EXTRAIT DU TEXTE:
--*--
Le chef de l’Etat mauritanien a fait dans de vulgaires manigances, cherchant à faire reporter la prestation de serment de Adama Barrow, ce qui ne donnerait au nouveau Président élu aucune légitimité et ce qui permettrait encore à Yaya Jammeh de pouvoir continuer à se proclamer chef de l’Etat gambien. Mohamed Ould Abdel Aziz a aussi cherché à braquer le nouveau Président Adama Barrow contre le Sénégal. A l’occasion de leur entretien à Dakar dans la nuit du mercredi 18 au jeudi 19 janvier 2017, Mohamed Ould Abdel Aziz a cherché à le mettre en garde contre le fait que les intérêts du Peuple gambien ne se trouveraient pas dans une alliance avec le Sénégal. Alpha Condé, lui, n’a même pas eu la délicatesse de rencontrer Adama Barrow, mais a pris Yahya Jammeh dans «son» avion pour l’amener à Conakry. Cette attitude a le mérite de ne laisser aucune ambiguïté sur les préférences de Alpha Condé.
--*--
ITEMS FOURNIS:
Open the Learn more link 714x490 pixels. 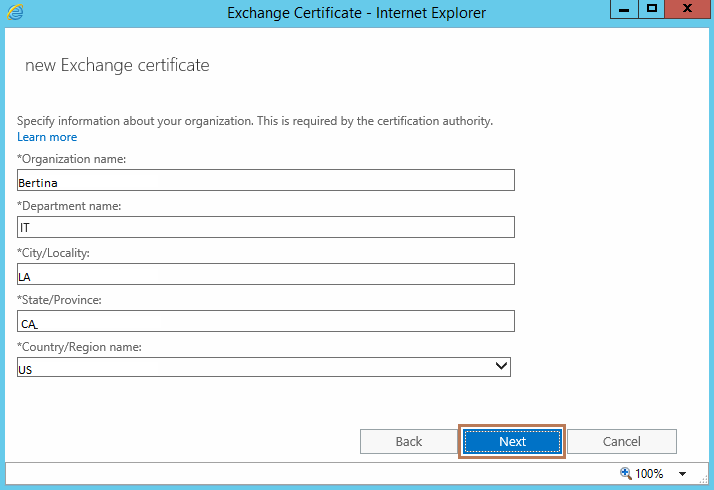(47, 137)
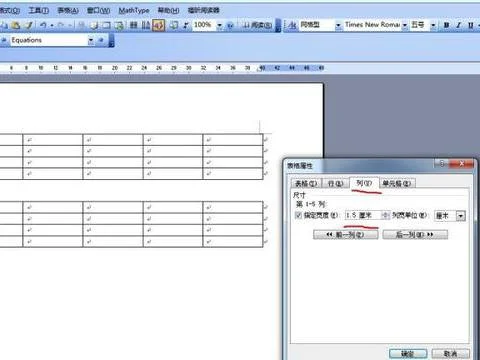Click the column width spinner arrows

(x=385, y=215)
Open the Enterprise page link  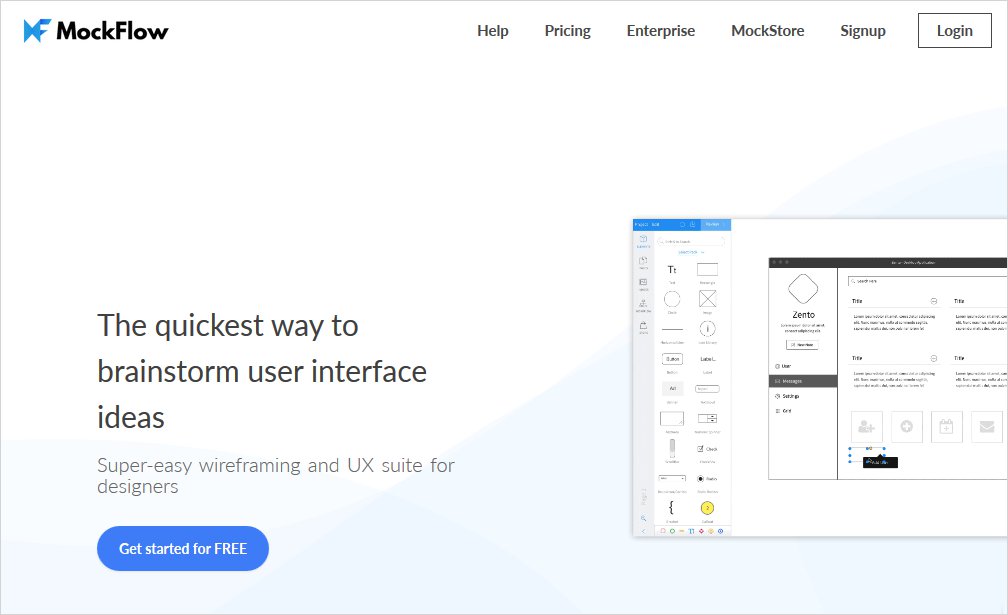click(x=660, y=31)
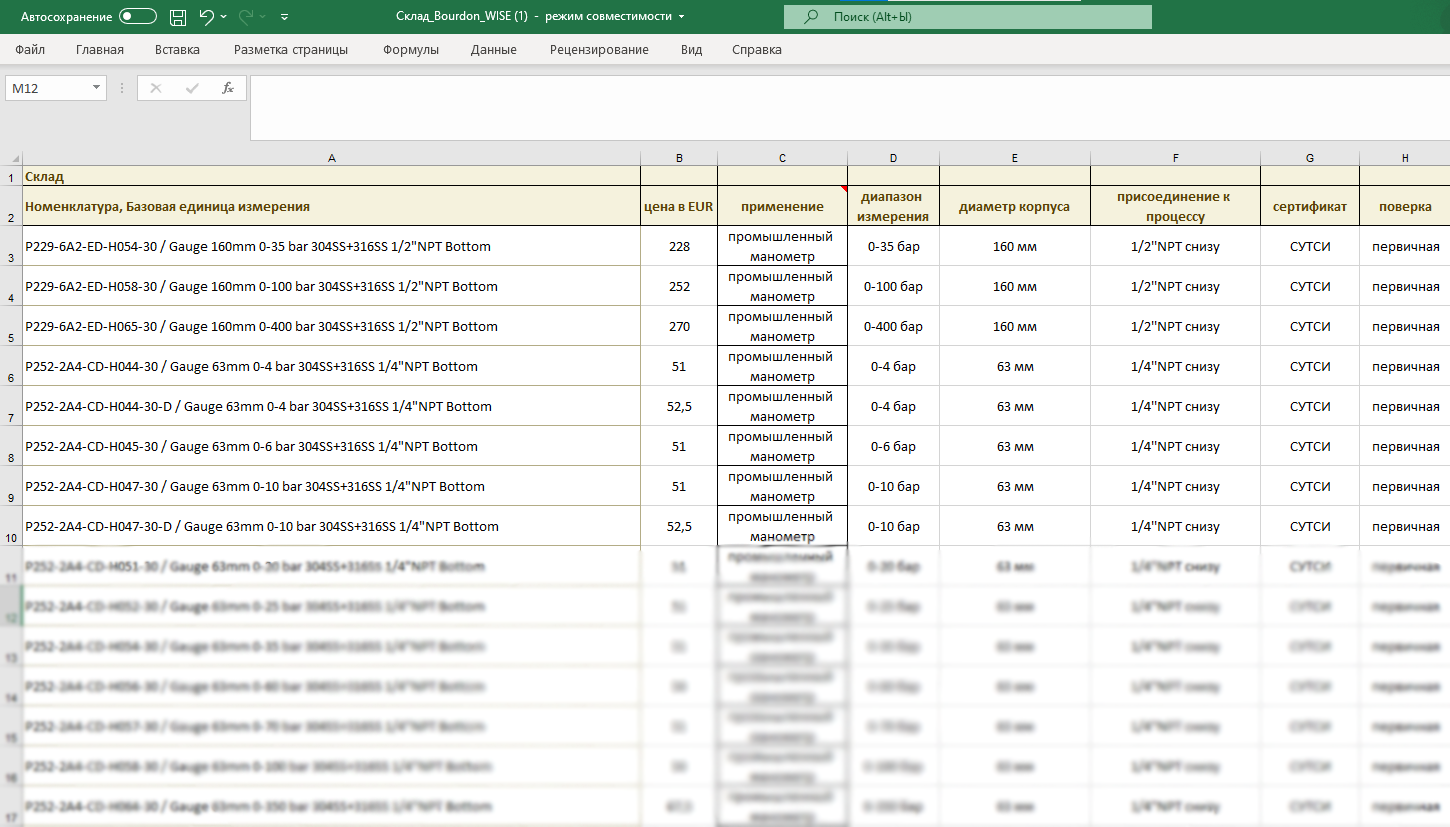Open the Файл menu

pyautogui.click(x=30, y=50)
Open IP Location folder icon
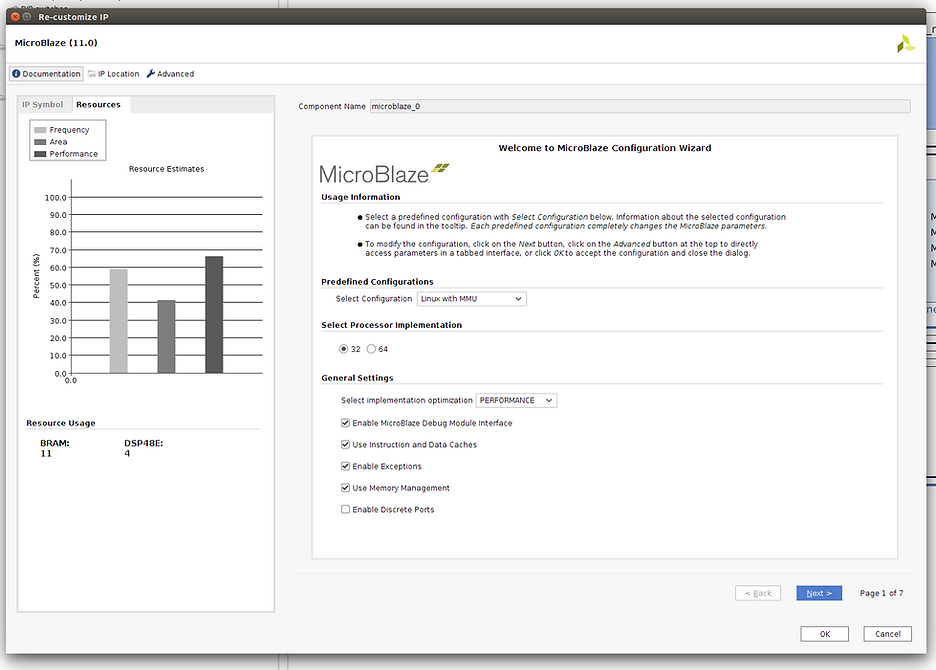 click(92, 74)
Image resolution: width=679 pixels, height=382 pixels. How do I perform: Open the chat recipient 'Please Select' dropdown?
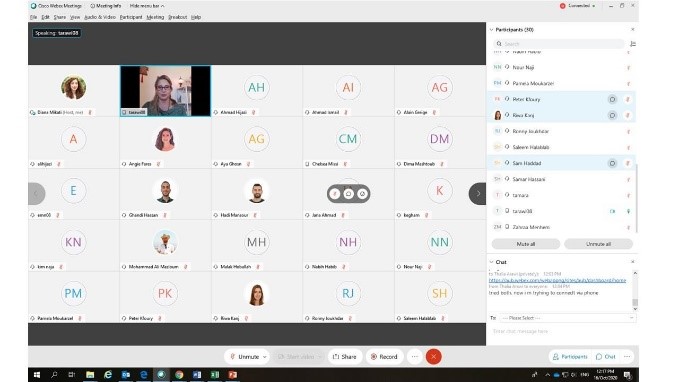coord(567,318)
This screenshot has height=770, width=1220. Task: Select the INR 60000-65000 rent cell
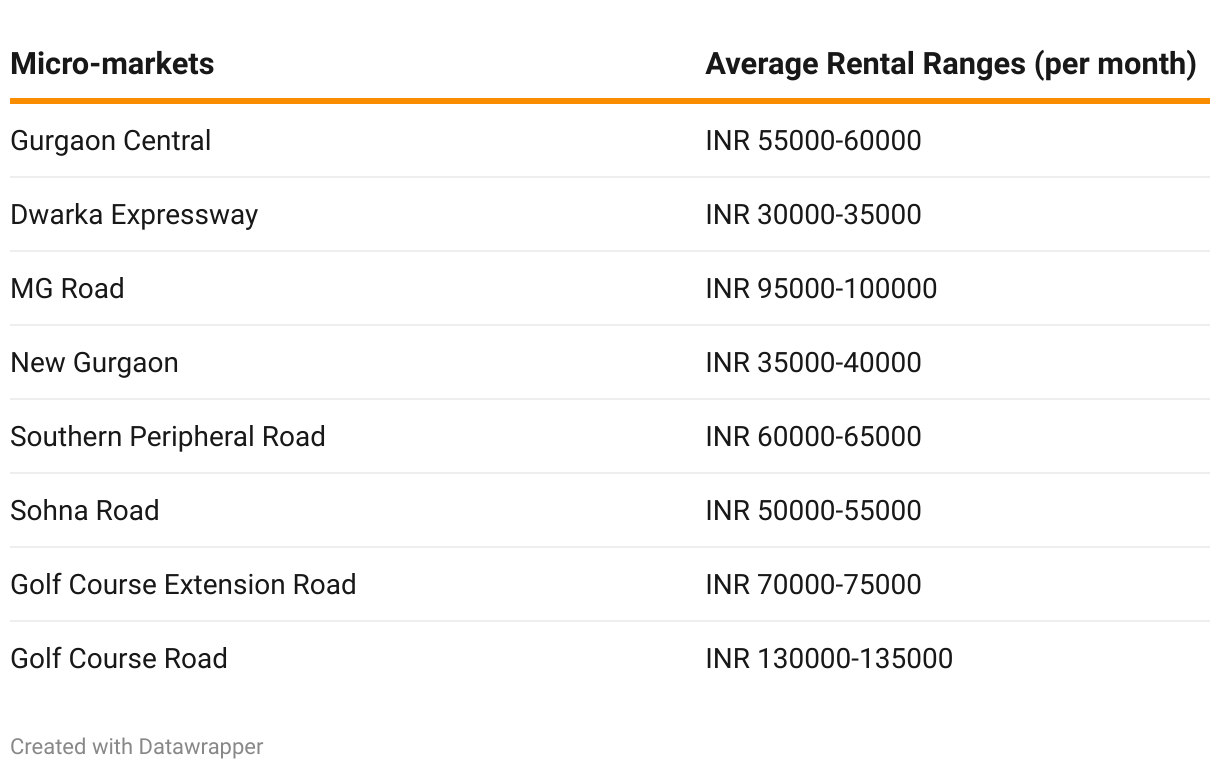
--*--
Écrivez la suite du texte sur la crise gambienne en partant de sa dernière phrase. Les items forment un ensemble à part, sans lien avec le texte sur la crise gambienne.

Le Sénégal devra rester vigilant
Yahya Jammeh est parti, mais il compte encore des sbires dans les Forces de sécurité en Gambie et tout le monde peut se persuader que l’homme n’a pas démordu de son idée de garder le pouvoir. Il est clair qu’il pourra compter sur des soutiens étrangers s’il cherche à revenir au pouvoir. Pour garantir la stabilité de son pouvoir et même pour sa sécurité personnelle que le clan Jammeh continuera de menacer, Adama Barrow devra faire avec le Sénégal.
Il apparaît donc que l’attitude de la Mauritanie et de la Guinée traduit clairement des positions hostiles et dirigées contre le Sénégal. C’est une leçon à tirer. Nous ne devons pas nous y tromper. Plus d’une fois, nous l’avons écrit à travers ces colonnes, comme par exemple le 14 novembre 2014, dans une chronique intitulée, «La fumisterie de IBK et les insultes de Alpha Condé contre le Sénégal», nous attirions l’attention sur l’hostilité manifeste de certains voisins du Sénégal.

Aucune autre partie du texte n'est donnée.